Please check with your sys admin to determine the correct location to use.
* compilation of the orted with dynamic libraries when static are required
(e.g., on Cray). Please check your configure cmd line and consider using
one of the contrib/platform definitions for your system type.

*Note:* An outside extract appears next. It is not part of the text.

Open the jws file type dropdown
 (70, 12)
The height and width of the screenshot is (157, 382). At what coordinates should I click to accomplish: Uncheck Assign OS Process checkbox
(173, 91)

* an inability to create a connection back to mpirun due to a
lack of common network interfaces and/or no route found between
them. Please check network connectivity (including firewalls
and network routing requirements).
--------------------------------------------------------------------------
If I try to run the job just on mila-2 (198.168.0.2) I get the following error:
mpirun -np 1 --host mila-2 hello_c
hello_c: error while loading shared libraries: libibverbs.so.1: cannot open shared object file: No such file or directory
-------------------------------------------------------
Primary job terminated normally, but 1 process returned
a non-zero exit code.. Per user-direction, the job has been aborted.
-------------------------------------------------------
--------------------------------------------------------------------------
mpirun detected that one or more processes exited with non-zero status, thus causing
the job to be terminated. The first process to do so was:
Process name: [[54161,1],0]
Exit code: 127
--------------------------------------------------------------------------
I have already read the open-mpi faq and a lot of topics here but actually I have no idea what may cause this problems... So maybe someone here can help me
答案 0 :(得分:0)
错误肯定来自你的 ~/.bashrc 文件。你的环境变量在哪里?如果它们在最后,那么在外部节点上使用 ssh 运行 mpi 时不会编译 bashrc 文件的这部分,因为您进入的是非交互模式。请注意 ~/.bashrc 文件顶部的 if 退出函数,因此您需要在退出 if 之前将环境变量放在文件顶部。